Aucune si ce n´est quelques infimes détails. Je veille à ne pas mêler ma vie à celle des personnages de mes livres. On écrit cependant des livres qui nous ressemblent, qui portent notre voix même si elle est diffuse. Enfin, et la précision est d´importance, mon personnage n´est pas un exilé politique malgré son parcours atypique. Est-ce le fait qu´il décrive sa vie de façon si frappante, qu´il analyse la situation prévalant dans son pays d´origine qui vous fait dire qu´il est un exilé politique? A ce moment-là vous pourriez considérer tous les immigrés un tant soit peu critiques envers les gouvernements de leurs pays respectifs comme des exilés politiques. Ce qui me semble être pousser le bouchon un peu trop loin.

Le dernier chapitre du roman est une adresse directe à l’Europe qui la prévient de ce que les législations policières n’arrêteront pas l’exode des pauvres vers ses opulents rivages. La tonalité de ce chapitre est pour ainsi dire militante. Vous refusez pourtant qu’on vous qualifie d’«écrivain engagé». Qu’est-ce que l’engagement pour vous aujourd’hui?
Je refuse aujourd´hui, comme je l´avais fait par le passé, cette propension qu´ont certains à cacher le misérabilisme d´une pensée aussi étroite que pauvre derrière un engagement de façade. Pendant très longtemps, chez nous, on a désigné par littérature ou théâtre engagés ce qui n´était que slogans creux et propagande au bénéfice d´un régime qui voulait faire le bonheur des gens sans même leur demander leur avis. Mon travail d´écrivain consiste à produire des émotions, à mettre le doigt sur les plaies, à faire éventuellement réfléchir. Pas à me poser en idéologue ou en guide. Engagement dites vous ? Dans quoi et pour qui ? Je suis tout simplement un écrivain. Assumer cette fonction, c´est à mes yeux d´abord s´interroger et interroger le monde sur le pourquoi des choses, questionner en permanence le réel et le devenir. Sans cela, sans ce regard critique, acide même, vous êtes bon qu´à faire partie des notables de la littérature.
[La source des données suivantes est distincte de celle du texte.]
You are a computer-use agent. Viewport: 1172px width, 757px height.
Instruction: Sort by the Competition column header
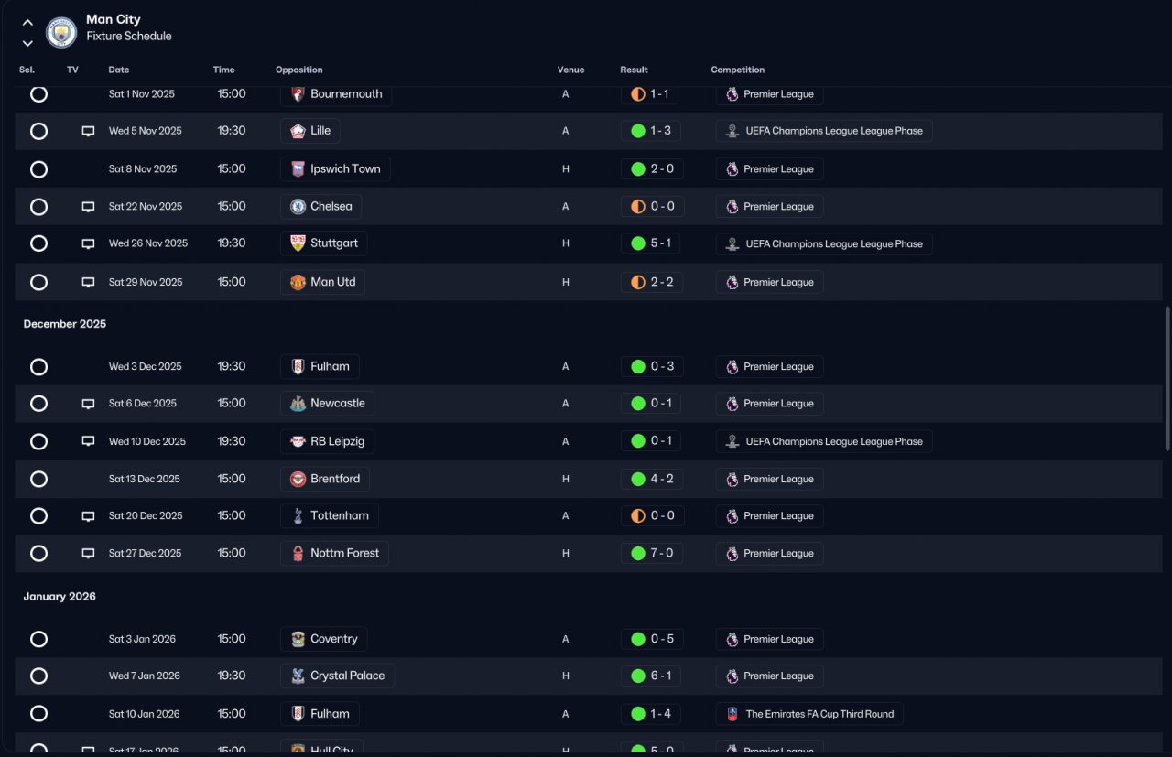click(x=737, y=70)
Le poète René Char disait avec la hauteur de vue et l´expérience qui étaient les siennes : «Celui qui vient au monde pour ne rien troubler, ne mérite ni égards ni patience.» Y aurait-il meilleure feuille de route pour un écrivain que cette phrase dès lors qu´on jette aux orties toute logorrhée sur l´engagement qui souvent - et j´ai eu toute ma vie pour le découvrir - n´est qu´une façade surtout lorsqu´il est brandi bien haut, pour cacher une désespérante nullité et des accointances pour le moins louches.

Maintenant, pour en revenir au livre, c´est vrai que cette partie constitue une interpellation forte, une sorte de conclusion de discours rageuse et pleine de colère. Elle met les points sur les «i», si vous permettez l´expression, et rappelle l´inanité de politiques qui ne vont pas à la source du problème. Croyez-vous que le flot des immigrants clandestins que ce soit de l´Amérique du sud vers le Nord ou des différentes parties du monde vers l´Europe cessera si on ne cherche pas à régler le problème à la source par la promotion d´un développement intégré dans les pays du sud ? Et je ne parle pas des drames à venir que ce mouvement préfigure et qui seront constitués par les flux migratoire dus aux changements climatiques.

En Afrique, nous en connaissons déjà un bout avec les déplacements de populations d´un Sahel de plus en plus désertique et qui vont s´agglutiner dans les bidonvilles des grands centres urbains avant de chercher à partir vers le Nord. Les mesures préconisées autant en Europe qu´en Afrique ou en Asie mineure m´apparaissent donc comme des cautères sur des jambes en bois tant qu´il n´existe pas une volonté réelle pour prendre le taureau par les cornes et cesser d´appauvrir l´Afrique, par exemple, en tenant un discours misérabiliste de charité ou en préconisant des solutions policières qui ne règlent rien.